In some strange way, with a sailor's superstition, as the years had passed, as he had grown feebler and the ship had grown older, he bound up his own term of life with that of the vessel. While it stood he should live, when it fell should come his end. He watched and waited.
When the night threatened to be wild and stormy, the report of the evening gun with which Captain Barry invariably saluted the flag ere he struck it would seem to him the sounding of his death-knell. When the tempest howled around the old house, he could hear, in fancy, above its wild screaming the crashing of the timbers of the ship falling in shapeless ruins on the mouldering ways. In the morning, after such a night, he would rise and creep to the door, totter out on the porch with the aid of his cane, and peer down on the ship. Some portion of it might have been swept away, perhaps, but if it still stood he would feel that he had a respite for another day.
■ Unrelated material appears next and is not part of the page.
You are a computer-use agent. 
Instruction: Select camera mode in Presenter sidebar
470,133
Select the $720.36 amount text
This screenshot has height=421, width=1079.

Many a tall vessel had he commanded, many a gallant frigate or great ship-of-the-line he had driven through the tempestuous seas. Upon some of them, as on the Constitution, he had won eternal fame, yet never had he loved a vessel as his heart had gone out to the rotting mass of this incompleted ship.
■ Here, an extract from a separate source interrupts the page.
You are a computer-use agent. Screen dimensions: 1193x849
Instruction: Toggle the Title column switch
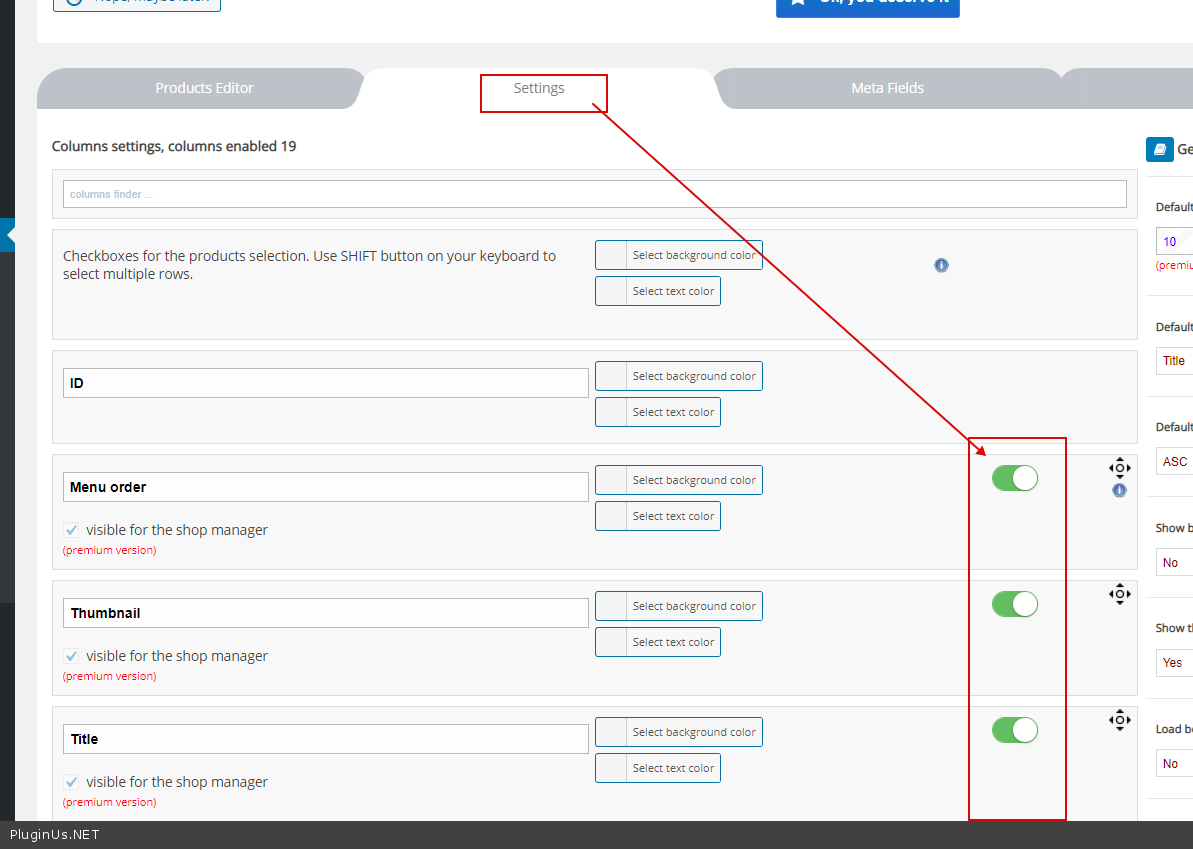click(x=1014, y=730)
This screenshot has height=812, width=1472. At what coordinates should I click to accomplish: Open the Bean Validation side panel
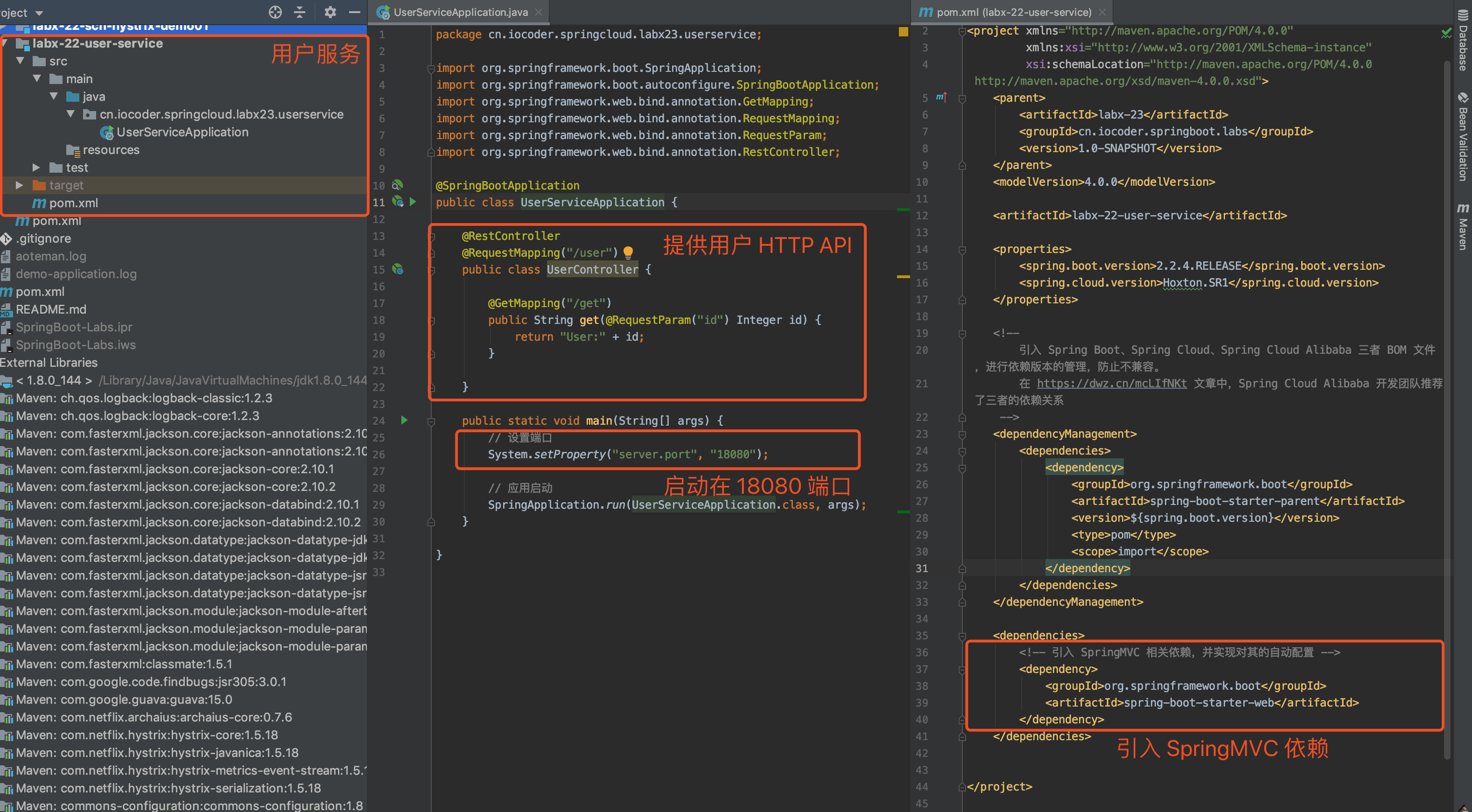(1463, 137)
He did not dream, when he came there twenty-five years before—an old man then—that either he or the ship would last so long; yet there they both stood; older, weaker, feebler, more broken, and breaking with every passing hour, but still a ship and still a captain.
During the years of their association the admiral had unconsciously invested the ship with a personality of its own. It seemed human to him. He dreamed about it when he slept. He was never so happy as when awake he sat and watched it. He talked to it like a friend when they were alone. Sometimes he reached his old trembling hand out to it in a caressing gesture. He had long since grown too feeble to go down to it; he could only look upon it from afar. Yet he understood its longing, its dissatisfaction, its despair. A certain sympathy grew up between them. He loved it as it had been a woman. He would fain have kissed its keel.
Yet the devotion the admiral felt for the ship was scarcely greater than that which had sprung up in the heart of the old sailor who lived aboard it.
Old John Barry had been a quartermaster on the Constitution, and had followed the fortunes of his captain from ship to ship, from shore to shore, until he died. After that the duty of looking after the captain devolved upon his son, young John Barry; and when the commodore had been ordered to Ship House Point, more with the intention of providing him with a congenial home for his declining years than for any other purpose, young John Barry had followed him.
Young John Barry he was no longer. He was fifty years old now, and, like the admiral, had unconsciously made the life of the ship stand for his own life as well. The witchery of disappointment and regret, pregnant in every timber, bore hard upon him also. He had been a gay, dashing, buoyant, happy-go-lucky jack-tar in his day; but, living alone on that great old ship, some of the melancholy, some of the dissatisfaction, some of the longing, some of the futile desire which fairly reeked from every plank had entered his own rough and rugged soul.
The bitter wind had sung through the timbers of the ship too many tales of might-have-been, as he lay in his hammock night after night, not to have left its impression upon him. He became a silent, taciturn, grave old man. Of huge bulk and massive build, his appearance suggested the ship-of-the-line,—strength in age, power in decay. He loved the ship in his way even as the admiral did.